The line broadening is generally positively correlated with blueshifted Doppler velocities (Doschek et al. 2007), while the intensity has been shown to be negatively correlated with line broadening near the footpoints of coronal loops (Scott et al. 2012; Scott & Martens 2011). Here, we find a region of outflow and increased line broadening at the boundary of an AR, where the topology changes from that of the core. This boundary region shows anti-correlation between intensity and line width. The boundary is evident as a dark band (in intensity images) just outside the bright footpoint region of an arcade type AR core. This band appears in a wide range of temperatures and can be found outside bright Hα ribbons. Observations by Czaykowska et al. (1999) and by Del Zanna et al. (2006) report outflow on the outer side of flare ribbons where the plasma is "less bright." While these studies propose chromospheric evaporation as the source of the outflow, we do not speculate on the source of the outflows here.

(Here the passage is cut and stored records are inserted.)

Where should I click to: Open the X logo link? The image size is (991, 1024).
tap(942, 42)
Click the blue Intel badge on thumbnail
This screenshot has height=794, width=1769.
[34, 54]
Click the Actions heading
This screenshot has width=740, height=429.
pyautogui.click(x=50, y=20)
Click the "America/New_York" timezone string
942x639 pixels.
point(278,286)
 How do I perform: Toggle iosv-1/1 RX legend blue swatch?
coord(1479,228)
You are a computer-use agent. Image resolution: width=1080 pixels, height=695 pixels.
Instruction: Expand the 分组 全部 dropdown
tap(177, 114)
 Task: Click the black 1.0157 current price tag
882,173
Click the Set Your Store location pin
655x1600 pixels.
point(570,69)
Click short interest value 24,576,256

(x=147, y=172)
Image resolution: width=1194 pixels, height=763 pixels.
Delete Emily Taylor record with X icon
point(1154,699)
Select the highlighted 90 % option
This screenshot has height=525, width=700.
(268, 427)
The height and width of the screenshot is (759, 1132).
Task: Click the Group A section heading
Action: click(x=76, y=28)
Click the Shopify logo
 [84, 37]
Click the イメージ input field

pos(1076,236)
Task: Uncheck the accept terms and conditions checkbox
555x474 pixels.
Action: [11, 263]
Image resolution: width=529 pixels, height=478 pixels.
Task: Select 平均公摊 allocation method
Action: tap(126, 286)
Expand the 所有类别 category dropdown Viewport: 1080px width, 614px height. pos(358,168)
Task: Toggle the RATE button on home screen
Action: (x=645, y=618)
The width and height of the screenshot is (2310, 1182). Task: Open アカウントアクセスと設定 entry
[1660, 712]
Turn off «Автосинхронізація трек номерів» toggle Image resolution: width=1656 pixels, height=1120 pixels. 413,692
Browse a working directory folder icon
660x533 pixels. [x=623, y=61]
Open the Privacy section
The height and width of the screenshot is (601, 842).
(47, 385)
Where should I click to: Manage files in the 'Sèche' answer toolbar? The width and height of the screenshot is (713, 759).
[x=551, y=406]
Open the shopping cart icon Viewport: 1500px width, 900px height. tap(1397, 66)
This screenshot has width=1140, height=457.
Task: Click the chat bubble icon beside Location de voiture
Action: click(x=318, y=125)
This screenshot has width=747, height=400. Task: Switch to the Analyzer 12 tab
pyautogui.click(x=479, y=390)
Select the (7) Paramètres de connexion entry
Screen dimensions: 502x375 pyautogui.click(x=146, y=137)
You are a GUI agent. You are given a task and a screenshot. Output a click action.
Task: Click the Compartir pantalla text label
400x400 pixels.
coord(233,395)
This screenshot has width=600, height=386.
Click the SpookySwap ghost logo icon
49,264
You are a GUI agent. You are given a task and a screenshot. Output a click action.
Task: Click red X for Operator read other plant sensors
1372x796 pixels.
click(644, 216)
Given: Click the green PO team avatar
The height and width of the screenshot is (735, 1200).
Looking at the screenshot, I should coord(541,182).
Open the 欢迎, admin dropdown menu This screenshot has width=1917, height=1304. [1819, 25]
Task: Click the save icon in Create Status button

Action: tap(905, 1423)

The studies of Czaykowska et al. (1999) and Del Zanna et al. (2006) are post flare observations that offer examples of outflows in low intensity areas occurring near the footpoints of bright loops. It is suggested here that there is a topological similarity between the post flare arcades and the bright loops that form an arcade-like AR core. The focus is to demonstrate that outflows occurring adjacent to the footpoints of bright arcade loops are located in regions of decreased intensity that reveal topological boundaries.

A recent study by Harra et al. (2010) observed the emergence of magnetic flux into an AR and described the "most distinctive feature" in their Doppler velocity images as a ring of outflow at the edge of the emerging flux region. This ring of outflow was found outside of the bright intensity ring. Line width enhancements also formed a ring outside the intensity ring. We show similar observations of outflow and increased line width outside an emerging region. A ring of outflow is found in the boundary between the newly emerged field and the preexisting field. The boundary is evident in the intensity images as a dark band that separates the excited loops of different topologies.

In this paper, we find dark bands (narrow regions of low intensity) that separate the arcade-like AR core loops and the cooler more static periphery loops. These narrow boundary regions exhibit outflow, and an anti-correlation between intensity and spectral line broadening. This boundary is shown to be coincident with where separators pass low in the corona. The re-appearance of this dark band suggests that it may be an observable feature of an AR and an initial quantification of the size scale is given.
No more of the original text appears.